В случае св. Силуана выходит так, как будто полностью отсутствует то, что мы называем «академическим богословием». Он никогда не обучался в Богословской Школе и никогда не писал ничего такого, что могло бы использоваться в богословском обучении или исследовании. Похоже, нельзя назвать его «богословом» в современном значении этого слова. Означает ли это, что не существует того, что могло бы называться «богословием св. Силуана Афонского»?
С оживанием монашества и открытием пустынных Отцов и так называемых «мистических» писателей Церкви многие люди нашего времени стали резко противодействовать академическому богословию, которое считают, по меньшей мере, лишним, если не плохим и враждебным духовной жизни. Многие старцы сегодня советуют своим духовным детям не принимать всерьез академическое богословие, но сосредотачиваться на молитве и других «духовных» подвигах. Мы живем в некую эпоху увеличивающегося двоения (дихотомии) между умом и сердцем, между умным деланием и аскетической жизнью. Когда я был студентом, то было невозможно найти даже и одной ссылки на пустынных Отцов в каком-либо из учебников догматики (примеры Андруцоса и Трембеласа довольно характерны в Греции, а я предполагаю, что похожее можно встретить и в русском догматическом богословии). Из моего опыта, в основном как преподавателя Догматики в Православной Богословской Школе, я очень часто сталкивался с учениками, чьи духовные отцы советовали не принимать всерьез взгляды их преподавателей, но выставлять их на суд своему старцу, который обычно не располагал никаким академическим богословским образованием.
Эта дихотомия и ошибочна и опасна. Если даже и правда, что академическое богословие и аскетический опыт суть две разные вещи, однако не должно считать, что первое исключает второе. Может произойти и то, что по мере отречения удалится одно от другого, и они абсолютизируют свою природу и функцию в Церкви. Церковь охватывает всю разнообразность даров (харизм), где ни один не может сказать другому «не нуждаюсь в тебе». История Церкви наполнена рассказами подвижников, чей опыт вдохновил великих богословов (св. Антоний, например «богословски» представлен св. Афанасием Александрийским, подобным способом, больше или меньше, жизнь св. Силуана представлена отцом Софронием), в другое же время, существуют случаи, когда одна и та же личность соединяет аскетическую жизнь со смелой и сильной академической мыслью, в чем мы удостоверяемся, например, у св. Максима Исповедника.

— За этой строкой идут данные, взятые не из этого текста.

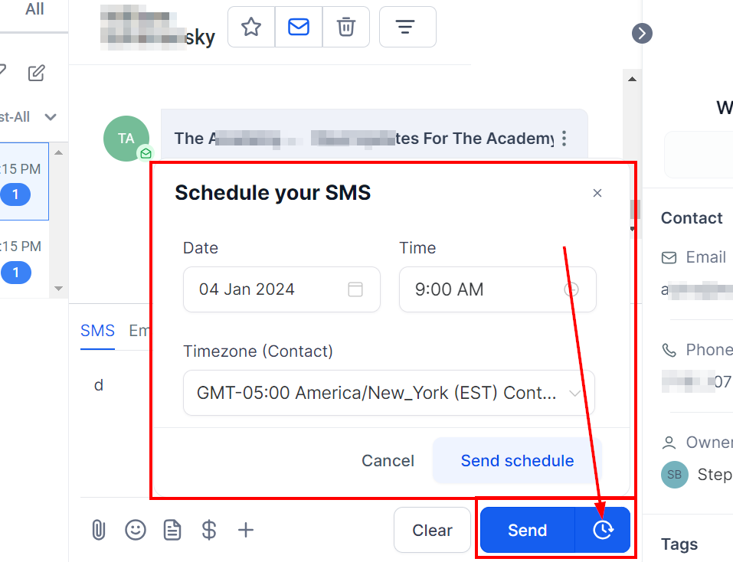Delete conversation using trash icon

click(346, 28)
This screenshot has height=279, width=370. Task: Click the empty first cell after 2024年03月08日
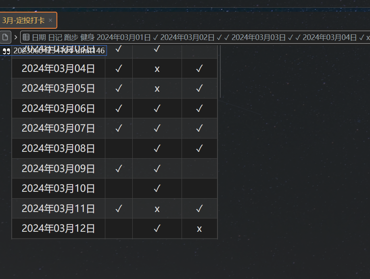click(x=119, y=149)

К тому же, академический богослов может много почерпнуть из опыта одного подвижника, такого, каким является св. Силуан Афонский. А если он располагает еще и творческой мыслью, тогда он может представить свои аскетические опыты в форме догматического богословия. Это может произойти в случае св. Силуана, и я детально попытаюсь это показать, особо выделяя определенные догматические темы, для которых мысль св. Силуана имеет исключительное значение.
1. Догмат о Святой Троице или о Боге вообще.
Одно из высказываний св. Силуана, сохраненное отцом Софронием, гласит: «Одно дело веровать в Бога, и иное — знать Бога». Итак, как же мы познаем Бога?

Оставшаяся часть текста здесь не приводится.